Skillsnote-takingnote taking skills

Note-taking is the skill of recording key information efficiently during listening or reading. It is both a receptive skill (requiring comprehension and selection) and a productive skill (requiring written output in real time). In academic contexts, it is among the most important study skills learners need.

Why It Matters in ELT

Note-taking is a real-world skill that learners need for academic study, professional meetings, and language examinations (e.g., IELTS Listening, Cambridge exams). It develops:

  • Selective attention — Distinguishing main points from supporting detail
  • Paraphrasing — Recording ideas in one's own words, not verbatim copying
  • Information organisation — Structuring information logically
  • Active listening/reading — Note-takers engage more deeply than passive recipients

Note-taking Formats

FormatDescriptionBest for
Linear notesSequential bullet points/numbered listsLectures with clear structure
Mind mapsVisual, radiating from central topicBrainstorming, reviewing, connecting ideas
Cornell methodPage divided into notes, cues, and summary sections (Walter Pauk, 1950s)Academic lectures, revision
Two-columnKey words on left, details on rightVocabulary, definitions, cause-effect
Skeleton notesPartially completed notes; learner fills gapsScaffolded listening tasks (common in ELT)

Teaching Note-taking

Note-taking is not intuitive for many learners and must be explicitly taught:

  1. Model it — Take notes on the board while listening to a short extract. Think aloud: "I heard the main point is X, so I'll write that. The example about Y supports it, but I don't need every detail."
  2. Teach abbreviation — Common symbols and abbreviations (→ leads to, ∴ therefore, w/ with, govt government, info information).
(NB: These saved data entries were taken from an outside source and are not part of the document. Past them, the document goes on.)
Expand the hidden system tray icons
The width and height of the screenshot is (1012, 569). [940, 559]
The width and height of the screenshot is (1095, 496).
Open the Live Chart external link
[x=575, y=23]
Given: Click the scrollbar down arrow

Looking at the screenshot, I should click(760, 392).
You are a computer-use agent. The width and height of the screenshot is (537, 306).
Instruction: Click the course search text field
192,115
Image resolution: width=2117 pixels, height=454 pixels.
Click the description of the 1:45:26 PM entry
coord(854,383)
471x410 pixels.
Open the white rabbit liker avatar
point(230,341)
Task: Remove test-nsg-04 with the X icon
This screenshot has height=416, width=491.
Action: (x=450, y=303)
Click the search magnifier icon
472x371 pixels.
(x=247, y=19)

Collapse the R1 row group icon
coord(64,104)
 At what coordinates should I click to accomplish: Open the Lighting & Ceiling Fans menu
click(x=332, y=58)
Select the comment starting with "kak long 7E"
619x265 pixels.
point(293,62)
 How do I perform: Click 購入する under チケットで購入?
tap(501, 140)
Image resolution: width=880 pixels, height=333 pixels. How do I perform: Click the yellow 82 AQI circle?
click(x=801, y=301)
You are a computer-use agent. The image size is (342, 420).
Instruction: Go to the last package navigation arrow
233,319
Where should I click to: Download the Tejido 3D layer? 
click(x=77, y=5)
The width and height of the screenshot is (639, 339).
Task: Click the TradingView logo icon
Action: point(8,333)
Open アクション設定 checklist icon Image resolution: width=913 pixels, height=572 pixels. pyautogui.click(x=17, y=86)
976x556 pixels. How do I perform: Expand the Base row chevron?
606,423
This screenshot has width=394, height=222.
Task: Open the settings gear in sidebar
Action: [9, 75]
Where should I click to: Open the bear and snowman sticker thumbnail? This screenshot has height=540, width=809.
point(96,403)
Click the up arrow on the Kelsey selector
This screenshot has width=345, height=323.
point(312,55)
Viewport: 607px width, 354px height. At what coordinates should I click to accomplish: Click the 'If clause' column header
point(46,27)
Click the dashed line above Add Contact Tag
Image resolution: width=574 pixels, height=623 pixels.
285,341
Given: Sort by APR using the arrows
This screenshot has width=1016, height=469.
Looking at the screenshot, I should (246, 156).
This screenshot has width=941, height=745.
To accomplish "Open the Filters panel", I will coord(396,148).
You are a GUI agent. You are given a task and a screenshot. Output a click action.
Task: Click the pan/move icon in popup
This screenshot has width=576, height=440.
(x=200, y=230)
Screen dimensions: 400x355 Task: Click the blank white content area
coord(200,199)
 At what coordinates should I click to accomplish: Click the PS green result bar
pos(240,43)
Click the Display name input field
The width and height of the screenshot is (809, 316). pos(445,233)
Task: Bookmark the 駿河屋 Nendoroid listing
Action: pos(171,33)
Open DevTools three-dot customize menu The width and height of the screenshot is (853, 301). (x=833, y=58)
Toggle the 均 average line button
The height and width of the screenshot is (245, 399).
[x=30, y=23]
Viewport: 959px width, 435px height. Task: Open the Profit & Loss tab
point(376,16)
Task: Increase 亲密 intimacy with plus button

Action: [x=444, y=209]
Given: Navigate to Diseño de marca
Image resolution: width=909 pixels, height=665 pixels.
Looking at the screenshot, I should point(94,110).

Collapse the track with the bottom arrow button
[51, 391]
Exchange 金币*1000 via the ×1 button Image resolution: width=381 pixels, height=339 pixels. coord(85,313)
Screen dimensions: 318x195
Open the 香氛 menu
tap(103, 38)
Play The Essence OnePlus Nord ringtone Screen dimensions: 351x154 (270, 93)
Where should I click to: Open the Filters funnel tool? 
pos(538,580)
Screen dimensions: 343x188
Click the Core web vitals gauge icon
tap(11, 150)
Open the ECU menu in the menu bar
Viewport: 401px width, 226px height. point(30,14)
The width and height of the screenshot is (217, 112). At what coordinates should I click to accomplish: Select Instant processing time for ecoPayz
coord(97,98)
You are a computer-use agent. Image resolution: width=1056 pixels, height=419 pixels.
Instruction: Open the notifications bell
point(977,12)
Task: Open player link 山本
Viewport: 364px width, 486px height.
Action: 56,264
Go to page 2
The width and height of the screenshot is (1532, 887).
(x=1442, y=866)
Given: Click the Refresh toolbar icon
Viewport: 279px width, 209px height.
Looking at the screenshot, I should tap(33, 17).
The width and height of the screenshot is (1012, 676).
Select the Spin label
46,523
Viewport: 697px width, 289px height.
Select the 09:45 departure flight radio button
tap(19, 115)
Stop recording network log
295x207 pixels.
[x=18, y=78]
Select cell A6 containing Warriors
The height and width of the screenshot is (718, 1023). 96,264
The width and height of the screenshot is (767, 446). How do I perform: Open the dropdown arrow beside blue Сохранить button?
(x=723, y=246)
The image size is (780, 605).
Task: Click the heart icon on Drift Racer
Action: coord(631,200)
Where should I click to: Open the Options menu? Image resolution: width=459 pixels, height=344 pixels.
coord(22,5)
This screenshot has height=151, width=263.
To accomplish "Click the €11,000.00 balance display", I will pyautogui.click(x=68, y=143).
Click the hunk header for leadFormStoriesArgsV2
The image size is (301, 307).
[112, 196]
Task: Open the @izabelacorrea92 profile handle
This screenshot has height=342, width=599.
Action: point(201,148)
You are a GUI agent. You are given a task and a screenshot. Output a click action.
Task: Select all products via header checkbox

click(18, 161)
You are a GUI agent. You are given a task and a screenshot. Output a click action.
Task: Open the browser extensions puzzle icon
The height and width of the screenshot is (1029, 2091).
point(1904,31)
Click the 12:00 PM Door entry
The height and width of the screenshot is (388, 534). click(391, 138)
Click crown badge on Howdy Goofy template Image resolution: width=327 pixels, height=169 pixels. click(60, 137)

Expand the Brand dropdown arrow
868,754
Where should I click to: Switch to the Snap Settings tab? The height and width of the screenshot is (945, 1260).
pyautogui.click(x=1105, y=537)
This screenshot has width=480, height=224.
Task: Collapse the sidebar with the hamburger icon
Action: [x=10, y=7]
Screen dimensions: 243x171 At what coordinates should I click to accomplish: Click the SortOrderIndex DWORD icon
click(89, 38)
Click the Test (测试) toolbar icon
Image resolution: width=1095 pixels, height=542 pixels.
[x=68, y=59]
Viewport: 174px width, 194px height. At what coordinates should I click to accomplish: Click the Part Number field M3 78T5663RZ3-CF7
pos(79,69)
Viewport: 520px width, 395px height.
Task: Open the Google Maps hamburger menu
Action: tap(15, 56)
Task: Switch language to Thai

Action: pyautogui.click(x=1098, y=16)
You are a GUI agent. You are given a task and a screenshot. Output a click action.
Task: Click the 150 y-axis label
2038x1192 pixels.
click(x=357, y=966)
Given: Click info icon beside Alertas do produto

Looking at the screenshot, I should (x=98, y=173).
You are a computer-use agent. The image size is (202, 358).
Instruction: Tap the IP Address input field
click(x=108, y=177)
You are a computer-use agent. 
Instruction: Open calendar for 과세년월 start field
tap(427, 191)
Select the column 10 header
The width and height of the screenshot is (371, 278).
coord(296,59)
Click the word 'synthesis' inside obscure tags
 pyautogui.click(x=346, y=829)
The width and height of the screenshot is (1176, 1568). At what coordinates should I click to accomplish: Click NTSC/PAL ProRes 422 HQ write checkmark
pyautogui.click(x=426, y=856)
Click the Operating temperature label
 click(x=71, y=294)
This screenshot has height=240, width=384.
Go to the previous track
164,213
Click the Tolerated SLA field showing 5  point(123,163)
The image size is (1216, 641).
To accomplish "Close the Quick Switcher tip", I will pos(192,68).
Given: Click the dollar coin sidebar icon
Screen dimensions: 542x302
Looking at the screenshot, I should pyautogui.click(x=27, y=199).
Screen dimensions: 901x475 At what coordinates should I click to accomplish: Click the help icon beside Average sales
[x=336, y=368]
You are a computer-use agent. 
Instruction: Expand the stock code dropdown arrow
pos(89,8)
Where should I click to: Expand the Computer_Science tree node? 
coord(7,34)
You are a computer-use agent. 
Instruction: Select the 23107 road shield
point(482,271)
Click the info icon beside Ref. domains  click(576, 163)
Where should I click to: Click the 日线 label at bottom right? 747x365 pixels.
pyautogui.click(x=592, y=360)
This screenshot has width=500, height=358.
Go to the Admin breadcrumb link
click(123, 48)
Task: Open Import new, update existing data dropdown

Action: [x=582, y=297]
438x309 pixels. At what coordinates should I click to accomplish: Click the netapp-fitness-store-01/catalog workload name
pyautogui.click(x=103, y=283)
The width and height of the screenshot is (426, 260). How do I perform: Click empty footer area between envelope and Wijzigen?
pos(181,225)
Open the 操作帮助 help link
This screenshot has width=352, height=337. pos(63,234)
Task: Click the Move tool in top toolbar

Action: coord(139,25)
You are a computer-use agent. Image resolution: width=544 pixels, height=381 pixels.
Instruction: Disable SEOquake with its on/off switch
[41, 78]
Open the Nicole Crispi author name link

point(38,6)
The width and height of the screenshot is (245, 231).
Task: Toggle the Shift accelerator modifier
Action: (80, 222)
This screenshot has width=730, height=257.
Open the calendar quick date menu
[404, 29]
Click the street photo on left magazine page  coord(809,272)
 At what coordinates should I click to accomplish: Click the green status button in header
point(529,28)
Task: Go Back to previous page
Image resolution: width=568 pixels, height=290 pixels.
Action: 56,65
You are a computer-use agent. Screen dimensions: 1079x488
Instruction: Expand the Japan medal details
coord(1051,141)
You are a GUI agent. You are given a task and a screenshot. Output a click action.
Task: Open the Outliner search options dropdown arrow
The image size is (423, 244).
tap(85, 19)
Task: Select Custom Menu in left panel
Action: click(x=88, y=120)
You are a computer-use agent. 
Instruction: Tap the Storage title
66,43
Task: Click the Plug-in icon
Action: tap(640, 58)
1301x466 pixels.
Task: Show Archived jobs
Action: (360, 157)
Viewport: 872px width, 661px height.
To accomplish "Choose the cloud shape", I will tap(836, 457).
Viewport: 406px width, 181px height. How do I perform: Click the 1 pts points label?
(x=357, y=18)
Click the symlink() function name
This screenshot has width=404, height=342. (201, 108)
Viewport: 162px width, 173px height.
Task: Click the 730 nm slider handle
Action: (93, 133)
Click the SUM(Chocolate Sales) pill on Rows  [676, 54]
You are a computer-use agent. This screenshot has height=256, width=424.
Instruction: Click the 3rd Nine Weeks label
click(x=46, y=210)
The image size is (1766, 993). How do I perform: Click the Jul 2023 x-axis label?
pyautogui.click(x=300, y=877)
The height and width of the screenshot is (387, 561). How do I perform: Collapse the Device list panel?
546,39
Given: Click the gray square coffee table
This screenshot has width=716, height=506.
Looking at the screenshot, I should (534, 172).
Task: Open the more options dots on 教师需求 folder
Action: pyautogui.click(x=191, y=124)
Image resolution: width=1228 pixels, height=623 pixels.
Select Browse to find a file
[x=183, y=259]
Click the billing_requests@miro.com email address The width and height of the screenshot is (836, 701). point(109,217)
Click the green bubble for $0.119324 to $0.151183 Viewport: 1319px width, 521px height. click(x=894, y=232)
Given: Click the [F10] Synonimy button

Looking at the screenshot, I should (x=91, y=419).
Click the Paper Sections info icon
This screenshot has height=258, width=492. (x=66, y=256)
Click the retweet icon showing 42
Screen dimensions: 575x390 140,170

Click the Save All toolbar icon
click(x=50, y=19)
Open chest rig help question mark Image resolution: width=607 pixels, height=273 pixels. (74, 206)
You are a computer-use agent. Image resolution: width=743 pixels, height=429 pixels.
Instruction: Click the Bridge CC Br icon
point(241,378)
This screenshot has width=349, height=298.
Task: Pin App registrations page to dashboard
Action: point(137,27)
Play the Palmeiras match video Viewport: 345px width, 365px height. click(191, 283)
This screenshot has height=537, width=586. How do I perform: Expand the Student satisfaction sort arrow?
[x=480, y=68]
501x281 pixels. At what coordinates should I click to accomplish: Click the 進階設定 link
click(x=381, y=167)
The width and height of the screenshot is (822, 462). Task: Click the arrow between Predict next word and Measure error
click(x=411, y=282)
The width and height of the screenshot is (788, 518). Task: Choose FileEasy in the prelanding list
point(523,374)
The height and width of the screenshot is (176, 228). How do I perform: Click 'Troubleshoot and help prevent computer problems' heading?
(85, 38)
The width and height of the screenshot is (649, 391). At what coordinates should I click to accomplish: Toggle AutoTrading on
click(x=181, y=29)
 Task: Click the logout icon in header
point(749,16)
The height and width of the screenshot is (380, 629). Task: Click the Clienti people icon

Learners develop their own system over time.
  3. Use skeleton notes — Provide partially completed notes as Scaffolding. This reduces cognitive load while learners develop the skill. Gradually remove support.
  4. Compare notes — After a listening or reading task, learners compare notes in pairs. This reveals what others found important and exposes gaps.
  5. Reconstruct from notes — Learners use their notes to summarise or present the content. This tests whether the notes are actually useful — the ultimate measure of note-taking quality.

Common Pitfalls

  • Trying to write everything — Learners who attempt verbatim transcription miss content while writing. Teach selectivity.
  • Notes too brief to be useful — Single words without context become meaningless a day later. Notes should capture ideas, not just trigger words.
  • No follow-up — Taking notes without ever using them teaches learners that note-taking is a classroom exercise, not a real skill. Always include a reconstruction or application stage.

Note-taking in Examinations

In IELTS Listening, note/form/table completion tasks are essentially scaffolded note-taking. Teaching genuine note-taking skills — predicting content, identifying key information, using abbreviations, managing the speed of input — directly supports exam performance while building transferable academic skills.